Walk your way to better heart health, one step at a time
When working on lowering blood pressure or just working for better overall heart health, combining the DASH (Dietary Approaches to Stop Hypertension) eating plan with a regular physical activity program, such as walking or swimming, will help you both shed pounds and stay trim for the long term. You can do an activity for 30 minutes at one time, or choose shorter periods of at least 10 minutes each. The important thing is to total about 30 minutes of activity each day. (To avoid weight gain, try to total about 60 minutes per day.)
● If your blood pressure is moderately elevated, 30 minutes of brisk walking on most days a week may be enough to keep you off medication.
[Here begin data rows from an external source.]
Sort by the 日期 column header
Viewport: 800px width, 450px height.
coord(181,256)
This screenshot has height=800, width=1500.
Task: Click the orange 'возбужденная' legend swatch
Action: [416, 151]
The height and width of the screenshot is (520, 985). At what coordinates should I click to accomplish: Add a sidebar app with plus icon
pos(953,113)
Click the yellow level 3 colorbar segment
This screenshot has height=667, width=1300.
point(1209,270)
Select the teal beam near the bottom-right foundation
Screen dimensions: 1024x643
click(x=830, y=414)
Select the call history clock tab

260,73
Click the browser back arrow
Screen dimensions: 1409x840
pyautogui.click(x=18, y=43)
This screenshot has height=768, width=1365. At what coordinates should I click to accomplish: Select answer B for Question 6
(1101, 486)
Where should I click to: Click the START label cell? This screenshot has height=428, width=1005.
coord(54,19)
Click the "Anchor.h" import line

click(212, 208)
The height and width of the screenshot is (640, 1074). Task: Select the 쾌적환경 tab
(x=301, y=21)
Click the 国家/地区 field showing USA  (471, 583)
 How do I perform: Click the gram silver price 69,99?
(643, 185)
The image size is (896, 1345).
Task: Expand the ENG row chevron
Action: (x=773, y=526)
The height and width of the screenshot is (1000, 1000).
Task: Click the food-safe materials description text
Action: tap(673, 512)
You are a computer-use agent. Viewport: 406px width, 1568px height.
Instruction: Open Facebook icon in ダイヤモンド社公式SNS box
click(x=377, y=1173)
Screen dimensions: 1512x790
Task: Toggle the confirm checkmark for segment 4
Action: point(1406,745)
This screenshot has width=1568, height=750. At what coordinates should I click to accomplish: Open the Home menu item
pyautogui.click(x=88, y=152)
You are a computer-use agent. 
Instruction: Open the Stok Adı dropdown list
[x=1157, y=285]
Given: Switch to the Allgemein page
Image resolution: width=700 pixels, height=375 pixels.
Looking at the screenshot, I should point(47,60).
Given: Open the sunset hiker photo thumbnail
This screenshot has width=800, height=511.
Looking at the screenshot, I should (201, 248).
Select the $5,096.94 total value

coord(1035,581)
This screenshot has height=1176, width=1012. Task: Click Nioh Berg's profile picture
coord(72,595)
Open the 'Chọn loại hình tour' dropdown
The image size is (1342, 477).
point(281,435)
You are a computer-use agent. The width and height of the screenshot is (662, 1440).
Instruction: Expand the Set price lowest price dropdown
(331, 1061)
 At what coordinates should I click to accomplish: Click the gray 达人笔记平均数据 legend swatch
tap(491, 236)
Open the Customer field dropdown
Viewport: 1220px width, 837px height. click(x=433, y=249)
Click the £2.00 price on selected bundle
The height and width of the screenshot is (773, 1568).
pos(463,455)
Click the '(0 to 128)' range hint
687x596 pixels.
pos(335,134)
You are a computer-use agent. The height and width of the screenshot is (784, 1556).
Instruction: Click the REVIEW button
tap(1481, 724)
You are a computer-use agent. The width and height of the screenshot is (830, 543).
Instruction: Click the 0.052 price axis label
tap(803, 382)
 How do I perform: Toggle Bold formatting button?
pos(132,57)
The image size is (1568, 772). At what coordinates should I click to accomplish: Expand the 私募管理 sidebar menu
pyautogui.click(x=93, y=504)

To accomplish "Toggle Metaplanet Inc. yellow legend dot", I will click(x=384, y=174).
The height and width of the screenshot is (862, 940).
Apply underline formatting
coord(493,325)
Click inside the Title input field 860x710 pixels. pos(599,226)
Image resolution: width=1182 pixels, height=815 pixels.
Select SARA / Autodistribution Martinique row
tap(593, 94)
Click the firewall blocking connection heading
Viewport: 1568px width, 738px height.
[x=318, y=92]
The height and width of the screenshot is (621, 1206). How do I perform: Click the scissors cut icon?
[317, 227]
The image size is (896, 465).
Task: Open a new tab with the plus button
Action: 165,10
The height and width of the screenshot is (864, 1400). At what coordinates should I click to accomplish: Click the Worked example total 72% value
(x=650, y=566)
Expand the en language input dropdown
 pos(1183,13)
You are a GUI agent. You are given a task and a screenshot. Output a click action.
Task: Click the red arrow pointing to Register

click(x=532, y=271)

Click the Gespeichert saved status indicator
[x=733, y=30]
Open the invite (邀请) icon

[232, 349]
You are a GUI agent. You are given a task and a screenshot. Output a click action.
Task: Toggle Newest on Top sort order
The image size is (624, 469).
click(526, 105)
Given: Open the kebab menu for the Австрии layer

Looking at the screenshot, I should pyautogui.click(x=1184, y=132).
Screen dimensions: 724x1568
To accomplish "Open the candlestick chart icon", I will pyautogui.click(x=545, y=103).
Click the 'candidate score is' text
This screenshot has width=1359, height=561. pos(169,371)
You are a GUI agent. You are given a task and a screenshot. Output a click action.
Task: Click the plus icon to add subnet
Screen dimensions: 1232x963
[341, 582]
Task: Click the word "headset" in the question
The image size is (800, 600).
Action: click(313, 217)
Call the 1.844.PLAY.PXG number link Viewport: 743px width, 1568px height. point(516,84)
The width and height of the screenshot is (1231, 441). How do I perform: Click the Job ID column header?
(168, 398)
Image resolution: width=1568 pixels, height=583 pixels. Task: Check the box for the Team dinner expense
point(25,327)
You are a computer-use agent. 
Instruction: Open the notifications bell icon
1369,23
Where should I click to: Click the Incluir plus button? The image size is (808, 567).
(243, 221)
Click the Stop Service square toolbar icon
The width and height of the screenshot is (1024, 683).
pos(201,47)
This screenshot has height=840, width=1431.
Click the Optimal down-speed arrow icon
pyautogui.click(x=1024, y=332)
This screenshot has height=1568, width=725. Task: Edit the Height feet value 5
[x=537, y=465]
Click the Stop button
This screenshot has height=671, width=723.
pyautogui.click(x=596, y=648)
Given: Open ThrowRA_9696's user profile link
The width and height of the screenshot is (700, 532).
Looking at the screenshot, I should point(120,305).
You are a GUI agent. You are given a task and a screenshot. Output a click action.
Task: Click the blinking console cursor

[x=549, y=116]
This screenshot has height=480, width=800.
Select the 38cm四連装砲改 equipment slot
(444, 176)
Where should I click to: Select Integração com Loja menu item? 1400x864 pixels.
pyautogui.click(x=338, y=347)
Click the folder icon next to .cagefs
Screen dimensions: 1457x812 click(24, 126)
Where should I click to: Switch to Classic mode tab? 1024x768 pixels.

● If you take medication for high blood pressure, 30 minutes of moderate physical activity can make your medication work more effectively and make you feel better.
● If you don’t have high blood pressure, being physically active can help keep it that way. If you have normal blood pressure—but are not active—your chances of developing high blood pressure increase, especially as you get older or if you become overweight
or obese or develop diabetes.
Getting started: Your physical activity program can be as simple as a15-minute walk around the block each morning and evening. Gradually build up your program and set new goals to stay motivated. The important thing is to find something you enjoy, and do it safely. And
remember—trying too hard at first can lead to injury and cause you to give up. If you have a chronic health problem or a family history of heart disease at an early age, be sure to talk with your doctor before launching a new physical activity program.
1. Set a schedule and try to keep it.
2. Get a friend or family member to join you. Motivate each other to keep it up.
3. Cross-train. Alternate between different activities so you don’t strain one part of your body day after day.
4. Set goals.
5. Reward yourself. At the end of each month that you stay on your exercise program, reward yourself with something new—new clothes, a compact disc, a new book—something that will help keep you committed. But don't use food as a reward.